Morille et fausse morille : comment la reconnaître ?
Ce champignon en forme d’éponge doit sa réputation à sa saveur incomparable autant qu’à ses caprices. Sensible aux chocs thermiques, la morille peut se montrer particulièrement abondante après les hivers rudes ou les années qui suivent des redoutables canicules, comme au printemps 2004. A l’inverse, des hivers trop doux, comme celui de 2006-2007, peut décevoir les espoirs du gastronome.

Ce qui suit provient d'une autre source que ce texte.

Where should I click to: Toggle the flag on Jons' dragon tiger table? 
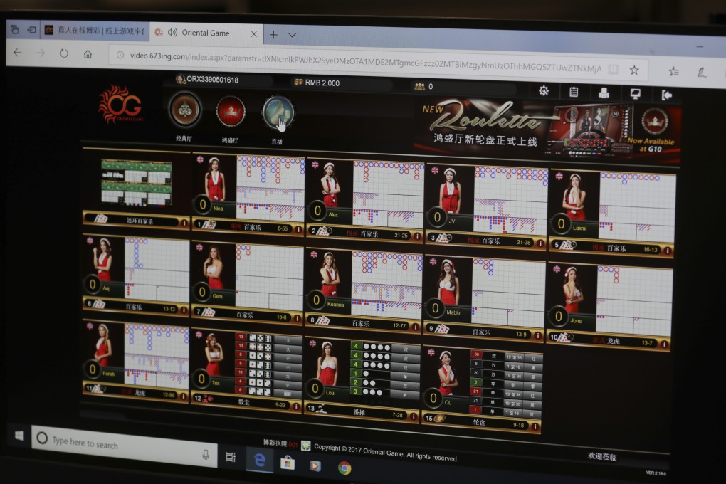(556, 270)
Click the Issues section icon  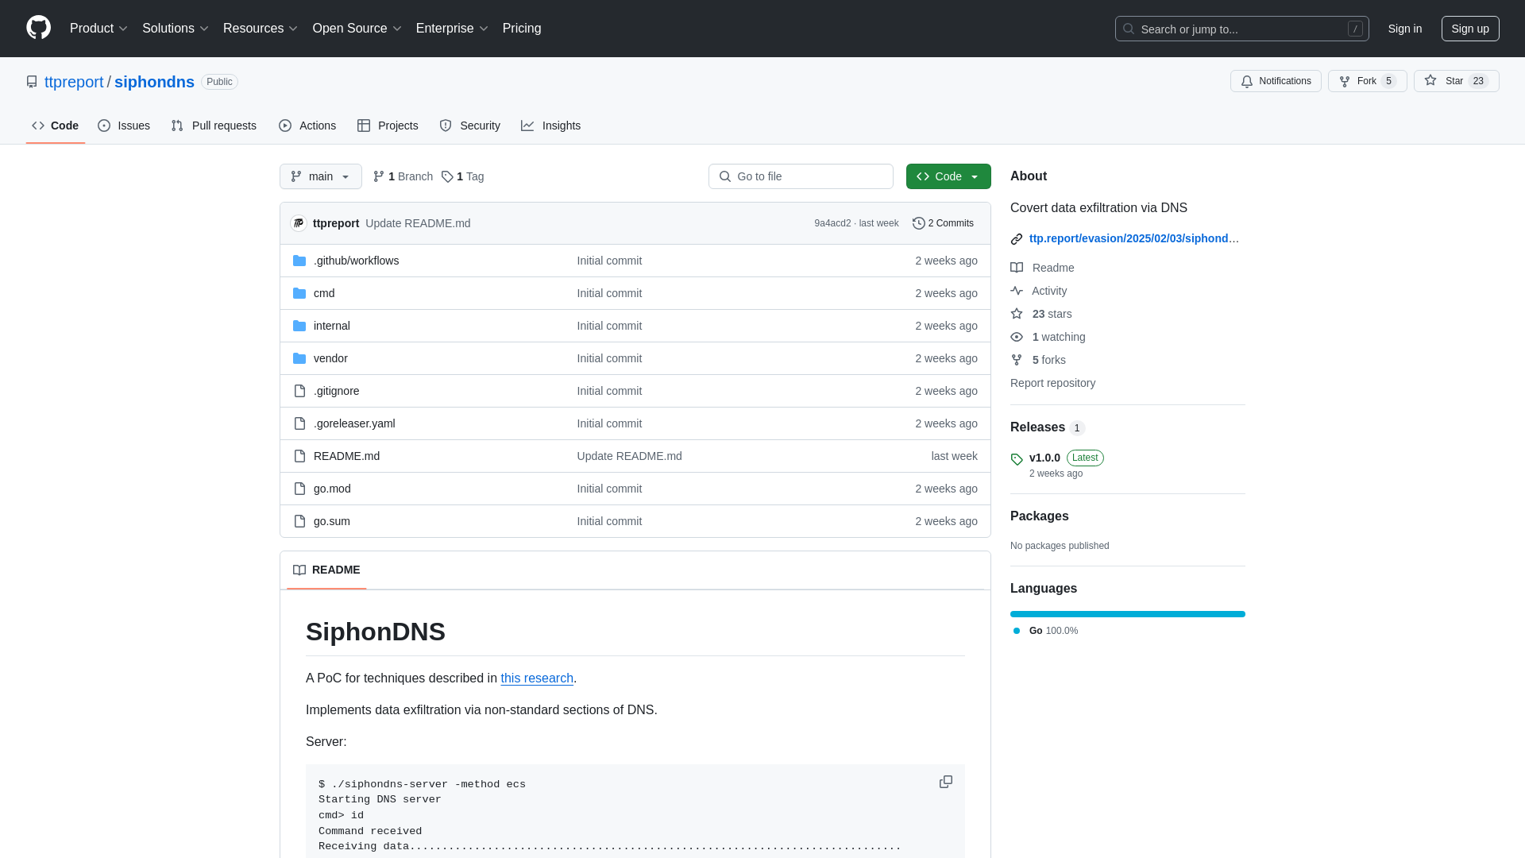coord(105,126)
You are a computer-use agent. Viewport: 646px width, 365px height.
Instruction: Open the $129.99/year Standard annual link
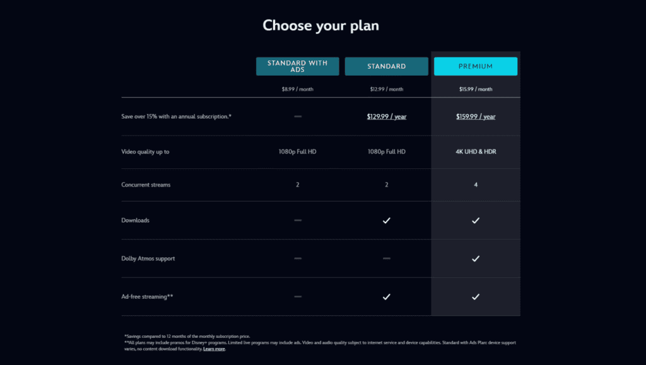pyautogui.click(x=386, y=117)
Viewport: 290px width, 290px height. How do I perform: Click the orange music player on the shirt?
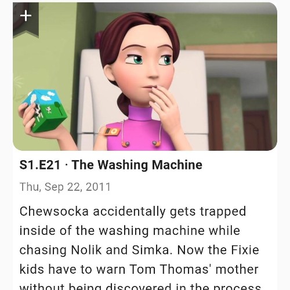tap(111, 131)
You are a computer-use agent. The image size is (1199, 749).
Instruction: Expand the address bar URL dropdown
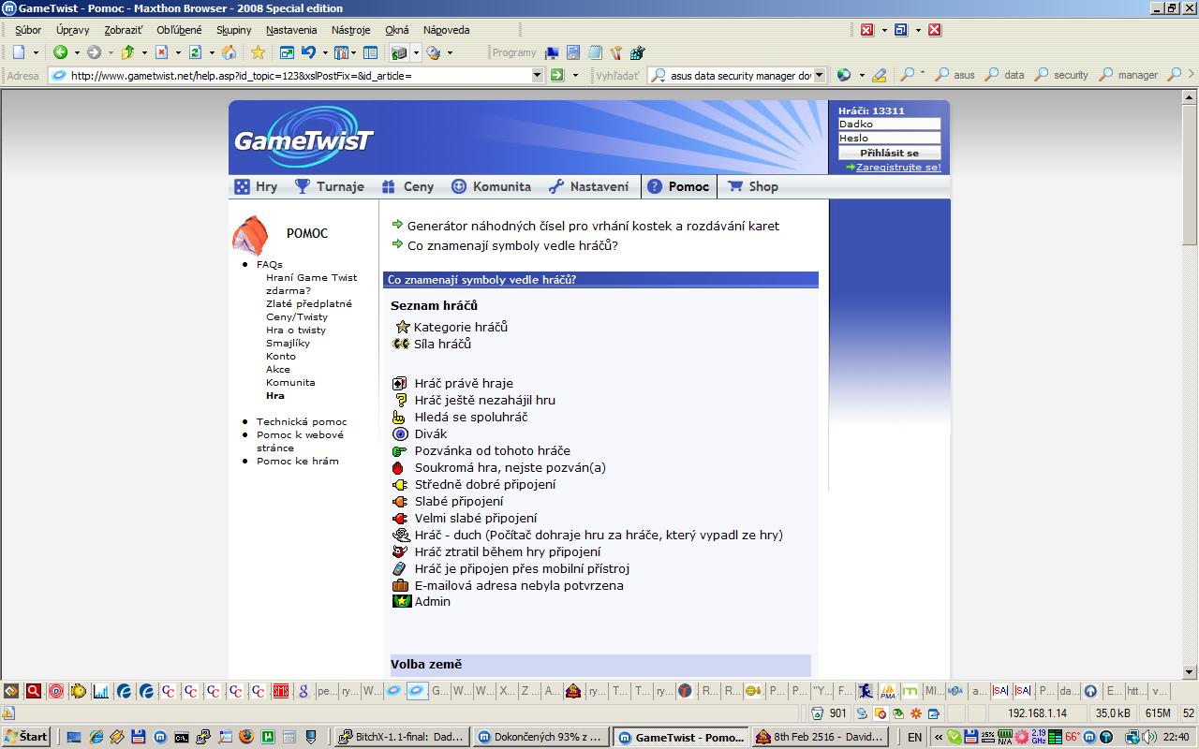click(537, 75)
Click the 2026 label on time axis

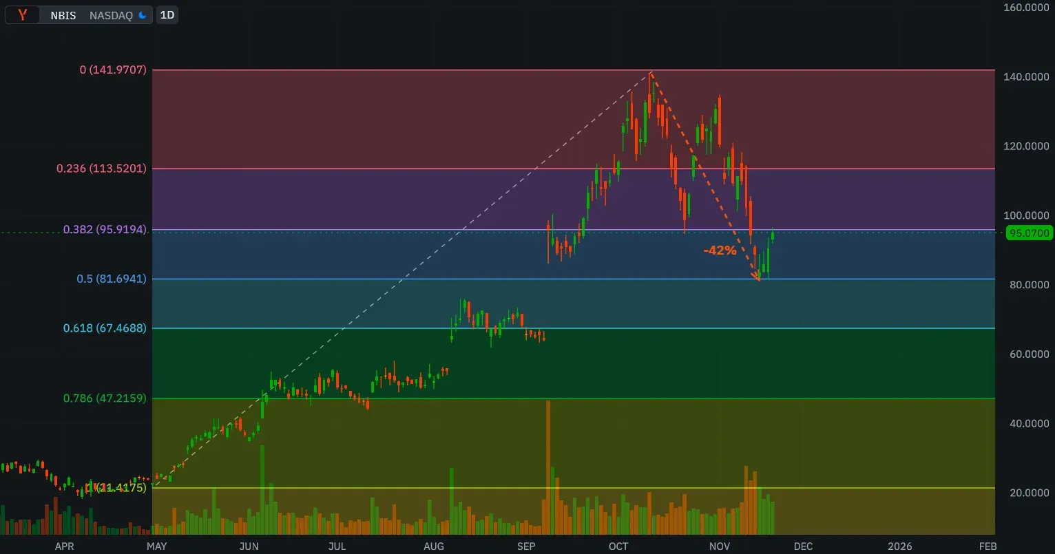click(x=899, y=546)
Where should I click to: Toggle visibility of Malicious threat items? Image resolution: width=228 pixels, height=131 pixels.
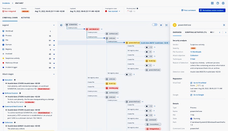pyautogui.click(x=54, y=63)
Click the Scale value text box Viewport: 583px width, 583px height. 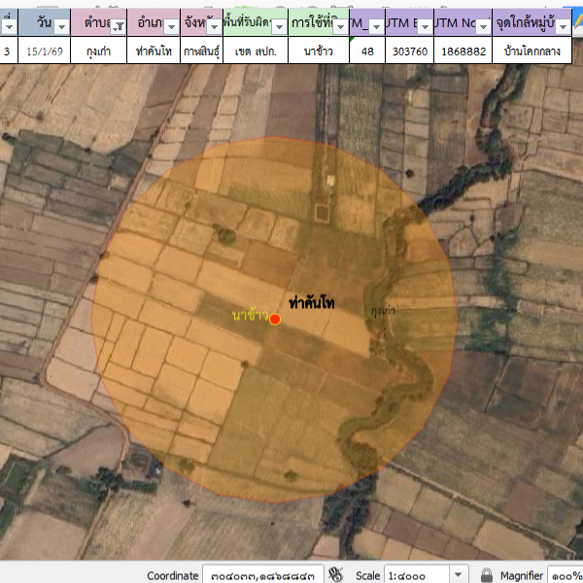pyautogui.click(x=416, y=575)
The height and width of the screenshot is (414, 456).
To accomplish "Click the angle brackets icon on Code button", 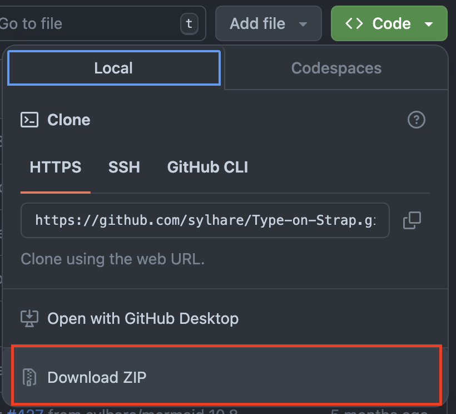I will (x=354, y=23).
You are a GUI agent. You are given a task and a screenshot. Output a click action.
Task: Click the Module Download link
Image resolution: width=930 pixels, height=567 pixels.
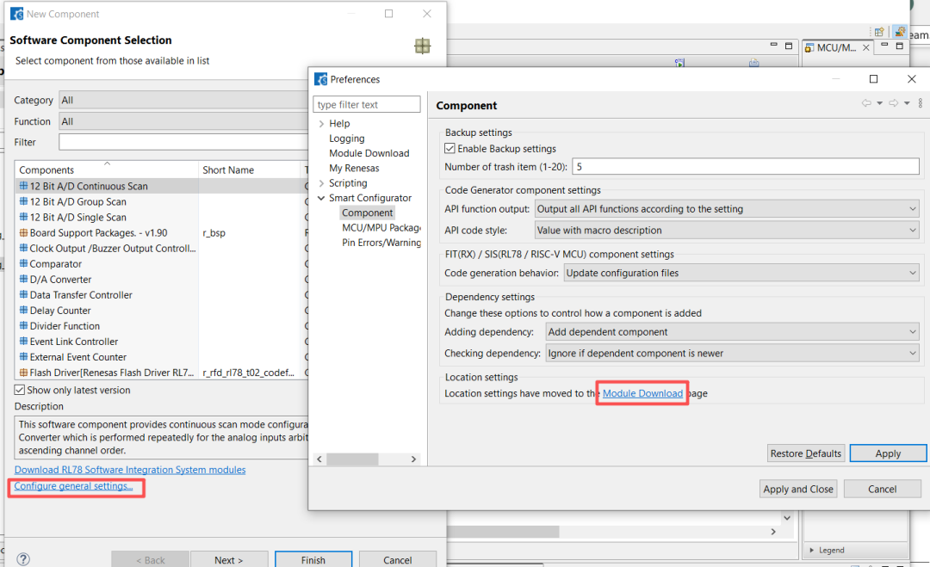point(642,393)
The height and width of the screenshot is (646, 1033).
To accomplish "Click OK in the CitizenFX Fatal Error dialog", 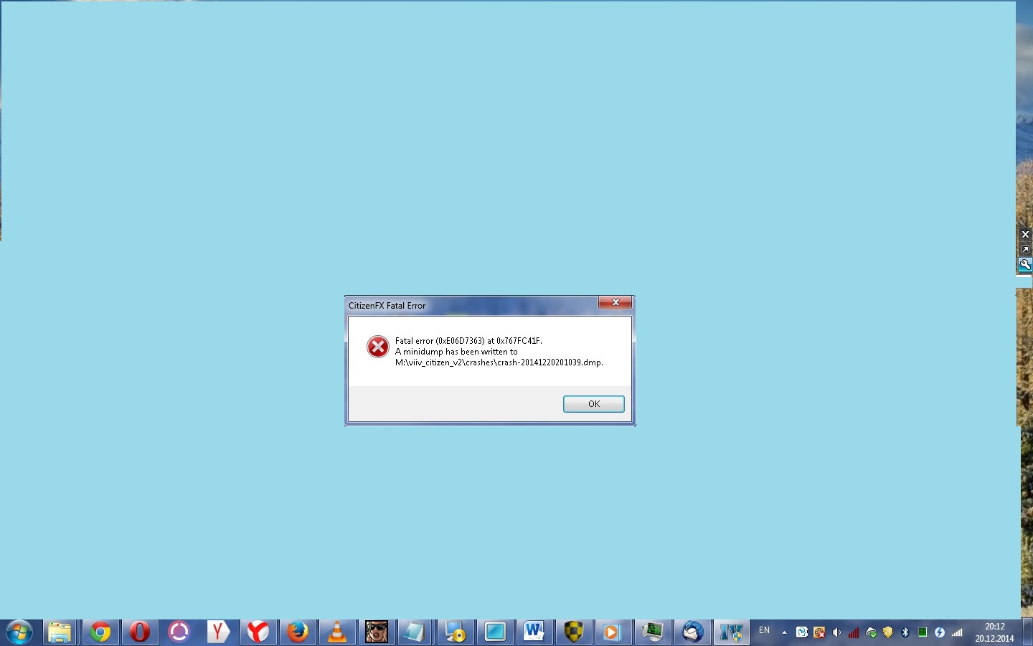I will [x=593, y=404].
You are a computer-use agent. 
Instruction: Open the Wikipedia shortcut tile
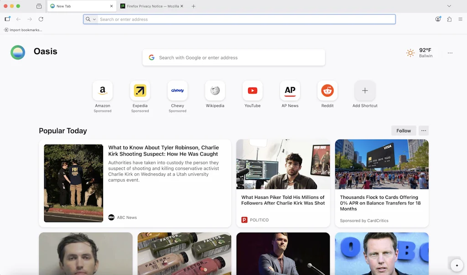coord(215,91)
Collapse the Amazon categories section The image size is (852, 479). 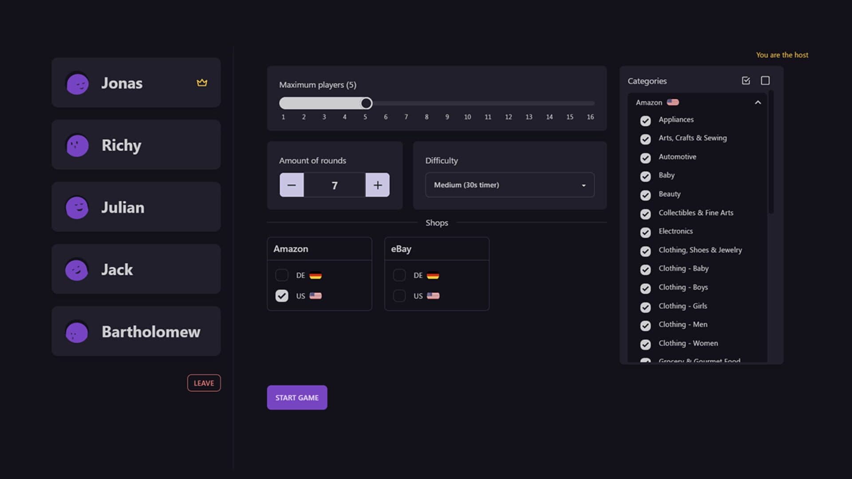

Très sensible à son environnement, la morille peut se montrer longtemps fidèle à ses stations et disparaître un jour, pour quelques arbres coupés… Mais elle sait aussi défier l’improbable et surgir là où on ne l’attend pas, grâce à un mycélium aussi têtu que superficiel : tas de sable dans une brouette, vieux matelas abandonnés, sols saturés d’amidon sous les panneaux d’affichage, décharges, vergers où l’on a laissé les vieilles pommes s’entasser, terrains de sport, charbonnières… Après la dernière guerre, à l’endroit où les sols ont subi d’intenses bombardements, les morilles ont poussé par tonnes durant quelques années. Le drame a donné des idées à quelques fadas dans le midi de la France, qui n’hésitent pas à brûler des forêts entières pour se délecter des carpophores le printemps suivant. La morille est un précieux indicateur des traumatismes de la Terre…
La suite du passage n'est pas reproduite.